Erasing a syphilis epidemic sweeping indigenous communities will not only require the distribution of rapid test kits but also ending the shame associated with the disease, a leading sexual health physician says.
The federal government will distribute on Monday, as part of an $8.8 million plan to tackle the outbreak, more than 60,000 rapid test kits across Townsville, Cairns and Darwin.
Cairns Sexual Health Service physician Dr Darren Russell, who is also an associate professor at James Cook University, says the kits were "long overdue" but only part of the solution.
Since 2011, more than 1000 cases had been recorded in north Queensland including 11 babies with congenital syphilis of which six have died.
"We've had an epidemic in Queensland ... and that has spread across to the Northern Territory, Western Australia and more recently South Australia," he said.

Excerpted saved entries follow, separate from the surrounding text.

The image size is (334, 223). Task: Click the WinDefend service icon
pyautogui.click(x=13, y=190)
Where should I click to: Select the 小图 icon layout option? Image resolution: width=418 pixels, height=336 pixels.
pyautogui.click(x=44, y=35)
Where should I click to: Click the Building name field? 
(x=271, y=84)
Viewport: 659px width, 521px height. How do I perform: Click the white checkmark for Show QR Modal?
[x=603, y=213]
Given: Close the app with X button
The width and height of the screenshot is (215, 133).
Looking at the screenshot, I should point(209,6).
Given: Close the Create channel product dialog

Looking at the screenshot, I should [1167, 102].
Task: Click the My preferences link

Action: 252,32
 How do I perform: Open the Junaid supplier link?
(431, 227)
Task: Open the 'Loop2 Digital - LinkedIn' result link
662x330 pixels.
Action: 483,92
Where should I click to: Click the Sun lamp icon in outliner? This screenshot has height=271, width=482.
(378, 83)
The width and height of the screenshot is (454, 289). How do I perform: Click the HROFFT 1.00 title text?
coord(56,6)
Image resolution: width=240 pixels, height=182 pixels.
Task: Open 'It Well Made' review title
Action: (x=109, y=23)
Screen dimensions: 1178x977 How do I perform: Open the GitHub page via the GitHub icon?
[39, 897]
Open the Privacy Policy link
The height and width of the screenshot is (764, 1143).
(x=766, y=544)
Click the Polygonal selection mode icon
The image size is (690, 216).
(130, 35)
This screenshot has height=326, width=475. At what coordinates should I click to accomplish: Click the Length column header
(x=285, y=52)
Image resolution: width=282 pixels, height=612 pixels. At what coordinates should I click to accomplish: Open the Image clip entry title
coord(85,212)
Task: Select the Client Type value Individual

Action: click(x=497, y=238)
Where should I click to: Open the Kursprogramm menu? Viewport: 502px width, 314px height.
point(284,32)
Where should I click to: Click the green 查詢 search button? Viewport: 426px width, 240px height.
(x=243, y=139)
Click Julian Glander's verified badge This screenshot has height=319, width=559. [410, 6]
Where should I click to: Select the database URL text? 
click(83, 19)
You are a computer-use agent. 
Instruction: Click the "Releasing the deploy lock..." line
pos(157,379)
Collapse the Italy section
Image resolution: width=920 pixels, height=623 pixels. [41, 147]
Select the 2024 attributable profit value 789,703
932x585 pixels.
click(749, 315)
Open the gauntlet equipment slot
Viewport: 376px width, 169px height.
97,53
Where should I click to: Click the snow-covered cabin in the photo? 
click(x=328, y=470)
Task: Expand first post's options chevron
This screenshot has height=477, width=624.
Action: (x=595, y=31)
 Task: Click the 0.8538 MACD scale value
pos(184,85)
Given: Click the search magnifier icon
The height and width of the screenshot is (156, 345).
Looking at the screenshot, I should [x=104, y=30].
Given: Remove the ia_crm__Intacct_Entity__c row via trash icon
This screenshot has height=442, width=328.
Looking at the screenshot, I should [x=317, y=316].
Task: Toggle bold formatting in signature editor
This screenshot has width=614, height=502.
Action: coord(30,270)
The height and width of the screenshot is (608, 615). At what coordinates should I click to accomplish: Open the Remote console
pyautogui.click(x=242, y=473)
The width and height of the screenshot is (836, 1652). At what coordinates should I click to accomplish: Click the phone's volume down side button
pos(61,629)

"It's nearly all in Aboriginal and Torres Strait Islander people and that is who this initiative is aimed at."
There is not a lot of awareness in young people generally, whether they are indigenous or not, about sexually transmitted diseases, Dr Russell said, adding there is also a lot of shame (associated with it).
"We have to tackle it from all of areas and including the shame and education."
Federal Indigenous Health Minister Ken Wyatt said the strategy included upskilling, boosting the number of health workers and developing culturally-appropriate education material.
"This is a test-and-treat model involving the use of rapid Point-of-Care Tests and same-time treatment of positive cases, plus a special focus on pregnant mothers," Mr Wyatt said in a statement.
Mr Russell says he has been using the rapid test kits in his Cairns clinic since 2013 and once a finger-prick of blood is obtained it takes just 10 minutes to achieve the result.
It takes one injection of penicillin to treat an early case of syphilis and babies are treated intravenously, he said.
"We don't get lasting immunity to it. You can get it again."
Early signs of syphilis arise within nine to 90 days after contact with a person and it presents as a sore or an ulcer, which is know as a chancre, usually on the genitals," he said.